Records>
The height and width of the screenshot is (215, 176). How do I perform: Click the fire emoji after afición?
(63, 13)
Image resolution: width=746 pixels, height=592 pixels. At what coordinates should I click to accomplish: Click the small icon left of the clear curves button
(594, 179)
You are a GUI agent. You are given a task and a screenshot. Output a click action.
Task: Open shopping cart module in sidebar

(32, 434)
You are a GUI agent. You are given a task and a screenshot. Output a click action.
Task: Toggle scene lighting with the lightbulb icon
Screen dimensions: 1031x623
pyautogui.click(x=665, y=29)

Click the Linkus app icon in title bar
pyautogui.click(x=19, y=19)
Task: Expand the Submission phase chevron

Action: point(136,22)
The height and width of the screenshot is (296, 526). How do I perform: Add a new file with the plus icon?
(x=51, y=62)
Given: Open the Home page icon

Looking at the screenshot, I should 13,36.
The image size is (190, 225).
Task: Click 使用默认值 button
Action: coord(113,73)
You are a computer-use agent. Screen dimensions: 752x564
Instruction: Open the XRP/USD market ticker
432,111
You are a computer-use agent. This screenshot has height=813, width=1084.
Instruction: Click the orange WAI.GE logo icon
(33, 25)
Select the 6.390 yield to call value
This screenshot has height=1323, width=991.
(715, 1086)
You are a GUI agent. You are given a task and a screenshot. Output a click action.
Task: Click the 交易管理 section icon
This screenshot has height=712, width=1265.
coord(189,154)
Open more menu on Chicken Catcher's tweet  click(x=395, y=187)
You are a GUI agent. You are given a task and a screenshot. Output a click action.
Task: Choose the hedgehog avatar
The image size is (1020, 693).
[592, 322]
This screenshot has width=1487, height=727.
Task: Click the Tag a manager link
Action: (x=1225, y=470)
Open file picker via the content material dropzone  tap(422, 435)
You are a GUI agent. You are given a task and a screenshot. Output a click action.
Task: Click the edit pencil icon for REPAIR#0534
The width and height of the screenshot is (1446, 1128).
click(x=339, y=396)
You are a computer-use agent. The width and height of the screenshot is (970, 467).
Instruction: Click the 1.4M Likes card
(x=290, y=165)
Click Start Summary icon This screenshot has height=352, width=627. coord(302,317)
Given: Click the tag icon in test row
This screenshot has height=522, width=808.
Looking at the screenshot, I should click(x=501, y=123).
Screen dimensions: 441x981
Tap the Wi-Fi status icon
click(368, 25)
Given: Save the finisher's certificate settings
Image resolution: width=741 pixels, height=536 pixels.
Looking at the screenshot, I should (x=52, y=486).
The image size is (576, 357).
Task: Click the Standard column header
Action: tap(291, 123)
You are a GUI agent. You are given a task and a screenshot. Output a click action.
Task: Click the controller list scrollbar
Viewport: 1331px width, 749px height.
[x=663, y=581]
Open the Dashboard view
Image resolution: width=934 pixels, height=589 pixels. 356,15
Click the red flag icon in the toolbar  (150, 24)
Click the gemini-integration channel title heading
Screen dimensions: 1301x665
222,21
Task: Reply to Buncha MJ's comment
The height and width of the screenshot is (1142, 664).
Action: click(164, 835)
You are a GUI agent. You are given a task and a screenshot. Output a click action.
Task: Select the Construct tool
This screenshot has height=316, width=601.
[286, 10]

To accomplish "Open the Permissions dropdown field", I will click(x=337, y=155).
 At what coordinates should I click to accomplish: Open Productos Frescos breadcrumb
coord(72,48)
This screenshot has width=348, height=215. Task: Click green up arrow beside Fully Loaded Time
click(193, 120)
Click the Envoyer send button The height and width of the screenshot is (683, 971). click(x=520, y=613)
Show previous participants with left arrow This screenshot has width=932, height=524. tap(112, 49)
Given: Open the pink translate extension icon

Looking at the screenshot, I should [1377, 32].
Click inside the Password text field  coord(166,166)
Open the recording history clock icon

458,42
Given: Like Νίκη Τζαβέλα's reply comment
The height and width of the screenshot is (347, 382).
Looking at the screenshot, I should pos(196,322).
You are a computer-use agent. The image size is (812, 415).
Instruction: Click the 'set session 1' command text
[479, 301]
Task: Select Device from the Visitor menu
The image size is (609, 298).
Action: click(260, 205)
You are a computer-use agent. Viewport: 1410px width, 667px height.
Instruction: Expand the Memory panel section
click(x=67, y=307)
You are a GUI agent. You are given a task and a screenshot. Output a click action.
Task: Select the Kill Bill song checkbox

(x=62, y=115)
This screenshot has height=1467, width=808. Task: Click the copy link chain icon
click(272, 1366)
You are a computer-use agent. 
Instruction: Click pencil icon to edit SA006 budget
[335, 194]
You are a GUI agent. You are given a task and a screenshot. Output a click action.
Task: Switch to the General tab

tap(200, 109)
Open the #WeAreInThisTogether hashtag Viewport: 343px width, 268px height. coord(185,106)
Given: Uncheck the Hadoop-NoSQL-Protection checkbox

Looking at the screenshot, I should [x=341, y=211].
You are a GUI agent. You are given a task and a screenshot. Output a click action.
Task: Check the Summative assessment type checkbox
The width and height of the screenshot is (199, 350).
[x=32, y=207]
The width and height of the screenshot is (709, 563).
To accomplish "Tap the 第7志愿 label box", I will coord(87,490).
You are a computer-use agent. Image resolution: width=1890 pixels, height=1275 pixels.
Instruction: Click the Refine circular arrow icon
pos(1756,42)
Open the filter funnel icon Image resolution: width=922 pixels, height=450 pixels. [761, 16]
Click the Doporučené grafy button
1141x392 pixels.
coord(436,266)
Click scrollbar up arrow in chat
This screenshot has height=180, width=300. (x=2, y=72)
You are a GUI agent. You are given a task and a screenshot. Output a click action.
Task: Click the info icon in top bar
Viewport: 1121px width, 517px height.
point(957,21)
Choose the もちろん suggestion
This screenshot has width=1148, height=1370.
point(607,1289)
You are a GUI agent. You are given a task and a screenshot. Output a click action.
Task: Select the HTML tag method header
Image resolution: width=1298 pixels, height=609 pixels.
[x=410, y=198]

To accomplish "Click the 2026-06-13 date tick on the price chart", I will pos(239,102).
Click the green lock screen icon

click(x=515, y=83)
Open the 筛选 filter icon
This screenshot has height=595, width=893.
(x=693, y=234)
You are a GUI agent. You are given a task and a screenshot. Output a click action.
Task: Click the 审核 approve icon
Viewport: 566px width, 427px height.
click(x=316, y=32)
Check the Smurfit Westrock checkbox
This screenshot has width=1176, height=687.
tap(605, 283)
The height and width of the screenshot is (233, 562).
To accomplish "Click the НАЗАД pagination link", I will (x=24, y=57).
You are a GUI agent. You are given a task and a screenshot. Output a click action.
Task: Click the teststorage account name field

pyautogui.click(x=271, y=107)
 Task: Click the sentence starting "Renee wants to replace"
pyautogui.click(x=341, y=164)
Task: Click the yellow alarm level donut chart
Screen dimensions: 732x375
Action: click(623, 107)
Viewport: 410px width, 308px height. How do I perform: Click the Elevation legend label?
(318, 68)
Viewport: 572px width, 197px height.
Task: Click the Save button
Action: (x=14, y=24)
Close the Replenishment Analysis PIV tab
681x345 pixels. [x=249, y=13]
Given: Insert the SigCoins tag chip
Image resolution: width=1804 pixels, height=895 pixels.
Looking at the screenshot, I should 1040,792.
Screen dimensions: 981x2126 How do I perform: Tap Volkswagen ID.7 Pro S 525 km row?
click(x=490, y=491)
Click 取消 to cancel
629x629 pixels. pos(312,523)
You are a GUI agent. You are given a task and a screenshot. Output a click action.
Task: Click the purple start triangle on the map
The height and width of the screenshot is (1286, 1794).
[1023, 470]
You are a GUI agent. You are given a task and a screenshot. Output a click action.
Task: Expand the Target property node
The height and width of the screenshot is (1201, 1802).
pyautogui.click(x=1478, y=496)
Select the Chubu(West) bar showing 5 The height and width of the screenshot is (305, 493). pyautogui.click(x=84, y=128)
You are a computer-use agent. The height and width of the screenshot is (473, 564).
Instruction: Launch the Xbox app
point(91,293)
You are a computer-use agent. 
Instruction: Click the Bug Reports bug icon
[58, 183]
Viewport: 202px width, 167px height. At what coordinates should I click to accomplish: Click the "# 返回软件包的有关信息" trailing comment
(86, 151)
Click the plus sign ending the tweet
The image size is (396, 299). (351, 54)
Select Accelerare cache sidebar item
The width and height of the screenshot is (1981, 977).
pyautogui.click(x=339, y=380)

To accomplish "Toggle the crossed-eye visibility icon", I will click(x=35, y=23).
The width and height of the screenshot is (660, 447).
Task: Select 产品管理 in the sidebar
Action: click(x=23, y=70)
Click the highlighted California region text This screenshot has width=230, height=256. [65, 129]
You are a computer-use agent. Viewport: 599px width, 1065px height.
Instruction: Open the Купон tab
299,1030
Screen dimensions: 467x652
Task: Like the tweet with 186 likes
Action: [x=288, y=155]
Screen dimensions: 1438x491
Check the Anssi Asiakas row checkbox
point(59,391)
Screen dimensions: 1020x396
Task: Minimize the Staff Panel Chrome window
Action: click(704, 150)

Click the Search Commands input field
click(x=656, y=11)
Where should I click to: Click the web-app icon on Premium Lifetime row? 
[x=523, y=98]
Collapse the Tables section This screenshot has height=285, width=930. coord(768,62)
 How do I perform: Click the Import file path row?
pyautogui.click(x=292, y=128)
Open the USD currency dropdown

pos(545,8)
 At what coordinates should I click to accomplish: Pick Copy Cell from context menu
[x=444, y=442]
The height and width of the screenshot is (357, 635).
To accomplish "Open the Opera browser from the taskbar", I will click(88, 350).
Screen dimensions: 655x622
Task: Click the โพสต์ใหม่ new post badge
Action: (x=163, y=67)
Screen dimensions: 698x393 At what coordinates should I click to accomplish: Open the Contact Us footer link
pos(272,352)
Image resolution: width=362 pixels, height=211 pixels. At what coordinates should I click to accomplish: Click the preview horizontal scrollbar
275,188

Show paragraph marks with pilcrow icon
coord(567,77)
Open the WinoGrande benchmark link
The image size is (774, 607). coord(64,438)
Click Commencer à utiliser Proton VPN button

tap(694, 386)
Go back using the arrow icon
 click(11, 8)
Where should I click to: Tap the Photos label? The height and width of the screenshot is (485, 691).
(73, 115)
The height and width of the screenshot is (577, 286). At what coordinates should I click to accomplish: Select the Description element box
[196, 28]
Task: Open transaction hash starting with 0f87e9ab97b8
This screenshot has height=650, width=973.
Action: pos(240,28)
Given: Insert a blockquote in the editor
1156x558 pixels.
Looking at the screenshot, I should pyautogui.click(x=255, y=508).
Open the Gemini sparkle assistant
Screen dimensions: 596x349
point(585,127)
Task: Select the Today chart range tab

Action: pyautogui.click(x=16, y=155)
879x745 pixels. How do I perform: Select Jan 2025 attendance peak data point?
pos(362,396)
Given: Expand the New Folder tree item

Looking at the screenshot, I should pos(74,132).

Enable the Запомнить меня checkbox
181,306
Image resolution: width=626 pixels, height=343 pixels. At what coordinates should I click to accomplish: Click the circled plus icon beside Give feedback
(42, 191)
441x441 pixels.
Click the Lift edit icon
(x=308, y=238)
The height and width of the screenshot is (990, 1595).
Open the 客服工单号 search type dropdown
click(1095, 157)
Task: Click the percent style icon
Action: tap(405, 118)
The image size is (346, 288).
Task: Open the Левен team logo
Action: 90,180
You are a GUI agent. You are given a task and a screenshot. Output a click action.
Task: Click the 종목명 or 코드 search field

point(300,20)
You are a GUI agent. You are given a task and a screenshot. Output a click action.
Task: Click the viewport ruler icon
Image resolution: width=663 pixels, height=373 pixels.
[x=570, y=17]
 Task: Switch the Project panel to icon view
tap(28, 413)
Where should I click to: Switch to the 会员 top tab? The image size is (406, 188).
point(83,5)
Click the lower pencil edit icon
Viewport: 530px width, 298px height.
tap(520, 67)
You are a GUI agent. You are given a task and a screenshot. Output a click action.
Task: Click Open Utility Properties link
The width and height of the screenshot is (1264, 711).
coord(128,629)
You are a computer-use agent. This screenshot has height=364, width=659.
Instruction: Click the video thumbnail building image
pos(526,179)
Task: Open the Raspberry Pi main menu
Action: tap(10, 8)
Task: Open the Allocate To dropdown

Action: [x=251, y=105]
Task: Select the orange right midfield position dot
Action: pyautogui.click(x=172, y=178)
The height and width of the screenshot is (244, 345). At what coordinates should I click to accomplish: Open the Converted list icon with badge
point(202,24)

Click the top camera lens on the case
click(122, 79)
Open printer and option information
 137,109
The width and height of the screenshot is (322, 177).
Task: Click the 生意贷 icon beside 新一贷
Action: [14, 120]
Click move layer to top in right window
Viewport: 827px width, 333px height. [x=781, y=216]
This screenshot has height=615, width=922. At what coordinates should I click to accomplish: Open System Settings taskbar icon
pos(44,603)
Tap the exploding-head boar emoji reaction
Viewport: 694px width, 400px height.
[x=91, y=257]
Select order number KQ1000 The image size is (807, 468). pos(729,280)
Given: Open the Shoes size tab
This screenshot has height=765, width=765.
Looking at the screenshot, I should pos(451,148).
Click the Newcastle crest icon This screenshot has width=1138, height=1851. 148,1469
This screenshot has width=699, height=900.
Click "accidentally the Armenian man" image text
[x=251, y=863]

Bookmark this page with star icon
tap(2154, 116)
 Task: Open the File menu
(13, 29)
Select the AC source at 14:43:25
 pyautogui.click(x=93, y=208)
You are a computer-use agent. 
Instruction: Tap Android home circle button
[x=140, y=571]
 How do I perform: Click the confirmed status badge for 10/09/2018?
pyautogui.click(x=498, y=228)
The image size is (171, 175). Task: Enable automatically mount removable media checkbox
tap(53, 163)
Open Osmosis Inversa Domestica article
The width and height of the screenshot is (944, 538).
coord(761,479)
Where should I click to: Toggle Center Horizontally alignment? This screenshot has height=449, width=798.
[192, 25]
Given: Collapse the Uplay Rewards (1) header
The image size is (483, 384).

Brief>
Copy out the records above from the line containing "The height and width of the screenshot is (990, 1595)." down to the line containing "point(300,20)", both included, with every line unchanged.

Result below>
The height and width of the screenshot is (990, 1595).
Open the 客服工单号 search type dropdown
click(1095, 157)
Task: Click the percent style icon
Action: tap(405, 118)
The image size is (346, 288).
Task: Open the Левен team logo
Action: 90,180
You are a GUI agent. You are given a task and a screenshot. Output a click action.
Task: Click the 종목명 or 코드 search field

point(300,20)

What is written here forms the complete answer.